NLRB Orders Panera to Bargain with Michigan Bakers
On February 24, 2012, after a full and complete hearing on a petition filed by the BCTGM Local 70 to represent all of the I-94 Market Bakers, the NLRB ruled the unit was appropriate and ordered a secret ballot election be conducted at all six of the Bakery/Cafes. On March 22nd and 23rd the NLRB Region 7 conducted a secret ballot election at six Panera Bread Cafes in Southwest Michigan in a division called the I-94 Corridor Market Place. Eighteen Bakers were eligible to vote and the majority voted yes (11-7) to be represented by BCTGM Local 70.
“We began this union movement to put an end to the arbitrary and capricious unfair management practices at Panera Bread,” says Lead Baker Daniel Wood. “Panera’s abuses moved us to exercise our legal rights to unionize, we’ve faced persecution and harassment by the company ever since,” Wood adds.

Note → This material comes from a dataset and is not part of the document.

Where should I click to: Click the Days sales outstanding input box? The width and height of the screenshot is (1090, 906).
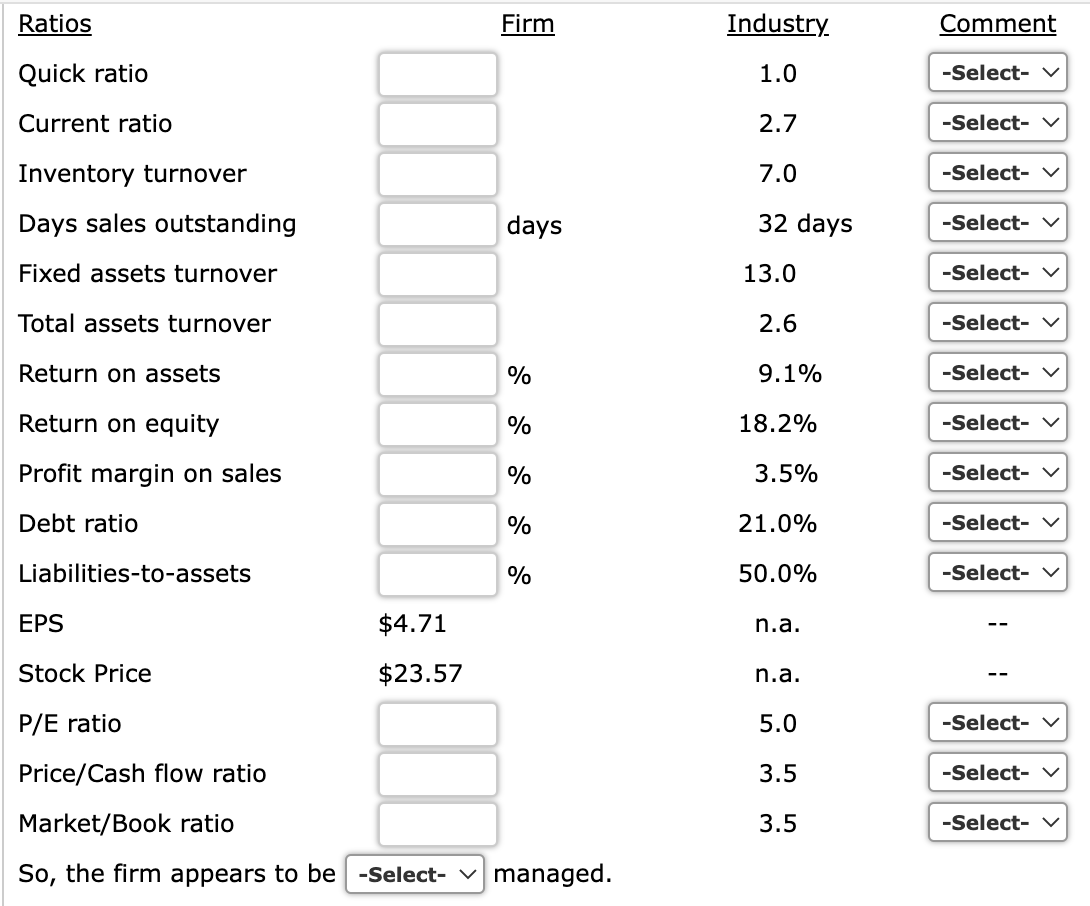point(437,224)
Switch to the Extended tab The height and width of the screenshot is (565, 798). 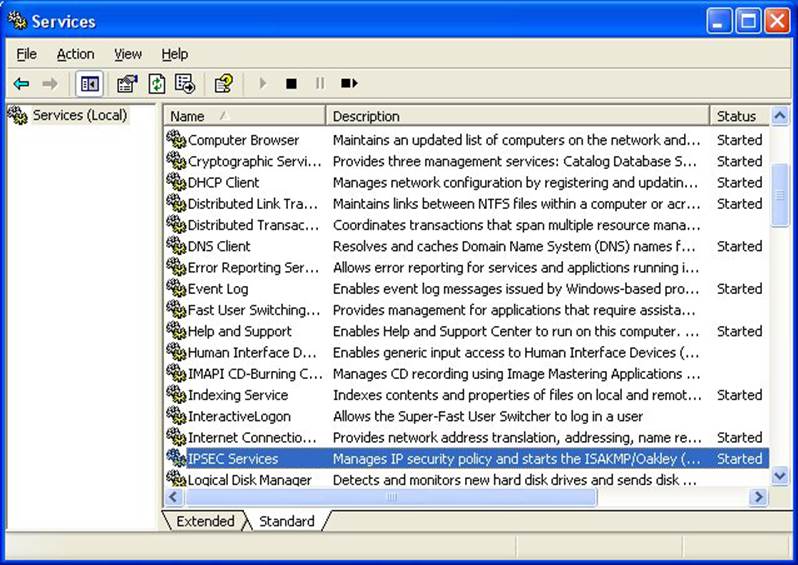click(x=205, y=521)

The company refused to accept the majority vote and filed objections to the election. BCTGM International Representative John Price filed more than two dozen unfair labor practice charges against the company for threatening, coercing and intimidating workers during the campaign. Other charges were filed against Panera Bread of Life for unilaterally making changes to working conditions without negotiating with the Union after the majority of Bakers voted to be represented by Local 70.
After several months of the NLRB investigating the charges against the company and the objections filed against the union, the NLRB dismissed the company’s charges and issued an official complaint against Panera Bread of Life. On August 14, 2012, the company agreed to drop its objections to the election and settle all of the unfair labor practice charges which included certification of the election results.
“Less than a month later the company continued to violate Federal labor laws, including, refusing to bargain,” notes John Price. On October 2, 2012, the NLRB issued another complaint against Panera Bread of Life, resulting in the most recent Judgment against the company. “This company has no respect for worker’s rights or this country’s labor laws,” Price notes.
“I simply want to be respected and recognized as the artisan baker that Panera advertises that I am,” concludes Kathleen von Eitzen, a baker at the company’s Battle Creek, Mich. Café.